Financial General Bankshares is seeking to force four Arab investors to come to Washington to testify about their purchases of nearly 20 percent of the stock in the Washington bank holding company.
U.S. District Court Judge Charles Richey yesterday ordered a hearing next Friday on the company's effort to take depositions from the four investors.
Attorneys for the four had asked the court to block the company's questioning, which is part of the on-going legal battle between the management of Finalcial General and a group allegedly trying to take over the company.
The four investors are Sheik Kamal Adham, former head of the intelligence service of Saudi Arabia; Faisal Saud al-Fulaji, a businessman from Kuwait who formerly ran Kuwait Airlines; and two sons of the ruler of Abu Dhabi, Sheik Mohammed and Sheik Sultan bin Zaid al-Nahyan. Because Sheik Mohammed is a minor, the company is seeking to question Abdullah Darwaish, financial adviser to the royal family.
Although Judge Oliver Gasch issued a preliminary ruling Thursday in the civil lawsuit filed by the company against the four, Bert Lance and others, the legal battle is not over.
Financial General council Martin Thaler said yesterday the company wants to question the Middle Easterners about reports on purchases of stocks that were filed with the Securities and Exchange Commission, and other issues.
Thaler said the company intends to pursue the civil suit, although Judge Gasch this week refused to grant a preliminary injunction blocking the Lance group from buying more stock in Financial General.

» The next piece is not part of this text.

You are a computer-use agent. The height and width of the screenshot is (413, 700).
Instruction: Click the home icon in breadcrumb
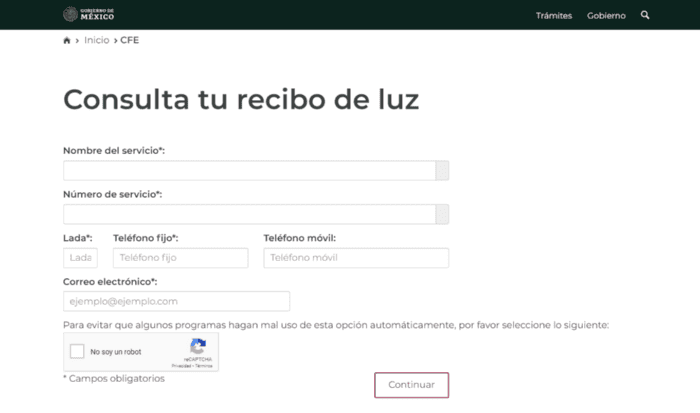(67, 40)
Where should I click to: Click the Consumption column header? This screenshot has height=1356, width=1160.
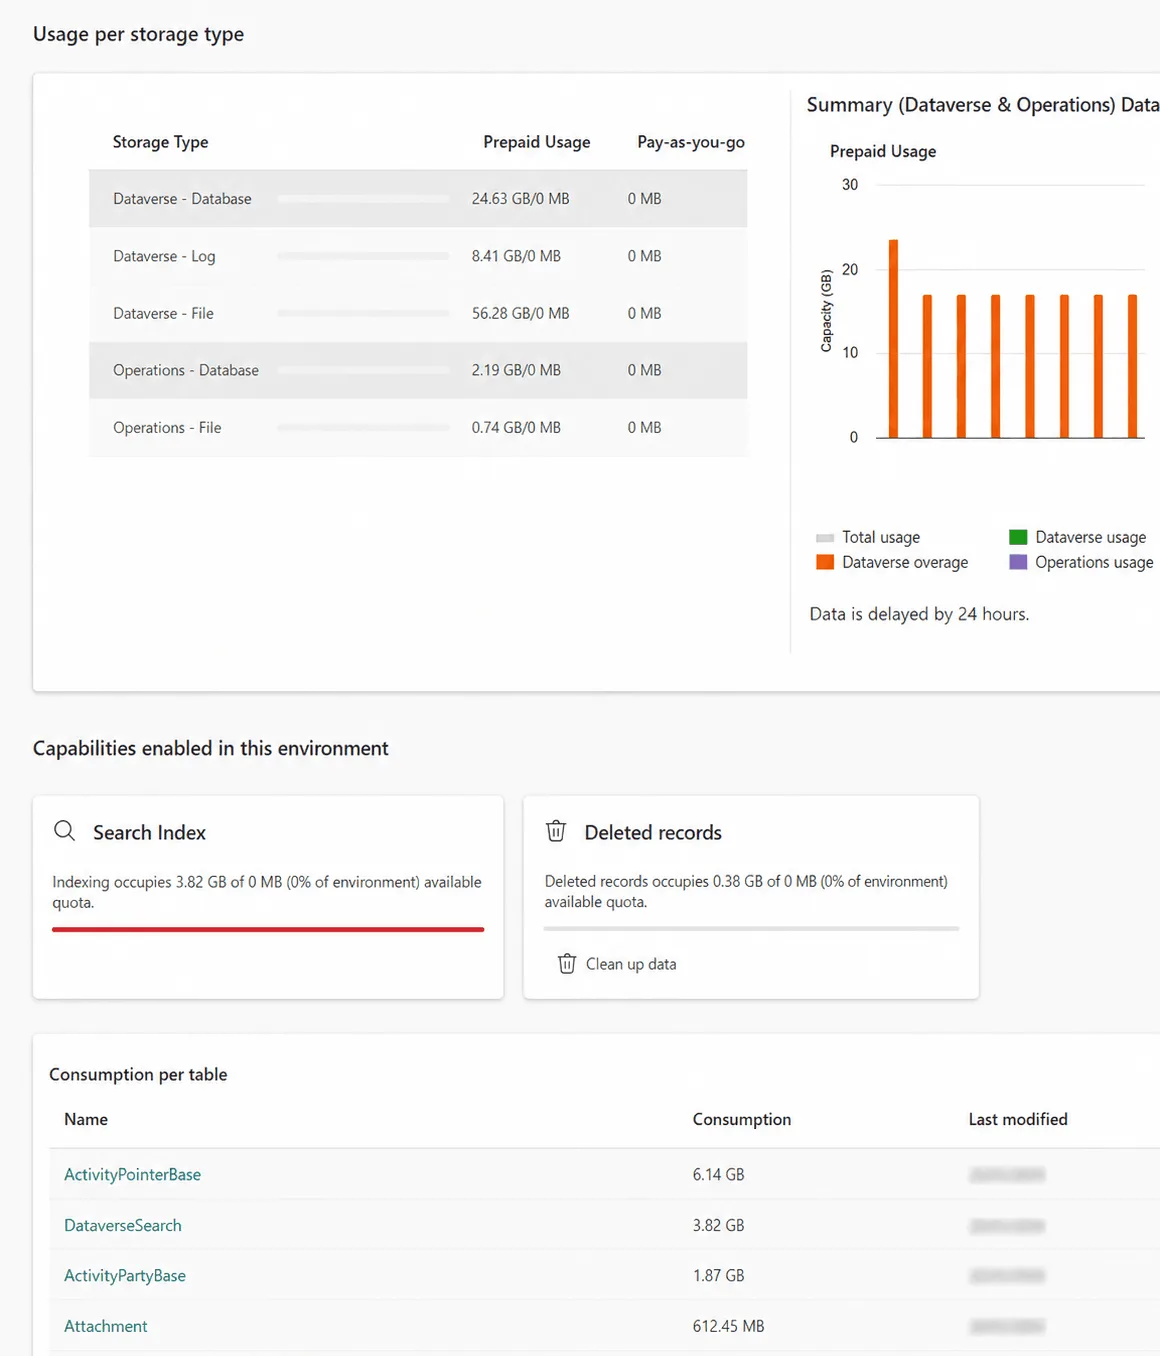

The judge, however, said Financial General "will prevail on the merits of its claim that the defendants acted as a group" and illegally bought the company's stock without making public reports.
What penalties the court might impose is unclear, but the company's pursuit of the legal fight - and its attempts to question the four investors - could discourage the public-shy Arabs from seeking to buy more Financial General stock.
Together the four have bought about 1 million shares of the company, purchasing most of it from company insiders, who knew the buyers were seeking control. But about 238,000 shares were purchased on the open market.
The shareholders who sold on the open market were not told a take-over bid was underway, Gasch ruled, and thus were unable to make an informed decision about whether to sell their stock.
In his decision Thursday, the judge said the sellers should be offered the right to rescind the sales, and buy their stock back at the price for which they sold it.
Once that conditions is met, he added, the Arabs can proceed to buy more stock in the company and seek control of it.
Under terms of the earlier SEC consent settlement ordered by Judge GAsch, the Arabs agreed to make a public tender offer for all the remaining shares of Financial General within a year, or to offer their shares for sale.
Attorney Robert Altman said the tender would be made after the open market sellers are offered the chance to rescind their sales.
About 50 persons sold shares to the Arabs in open market transactions. If all of them chose to buy back their stock it would reduce the Arabs holdings in the company from just under 20 percent, to about 15 percent.
To comply with the judge's order, the buyers and their stockbrokers, will probably have to crack down each of the sellers by manually tracing records through the complex stock-transfer process, a costly job that could take sometime.
When and if a tender offer is made by the Arabs, the company will actively oppose it, a spokesman vowed.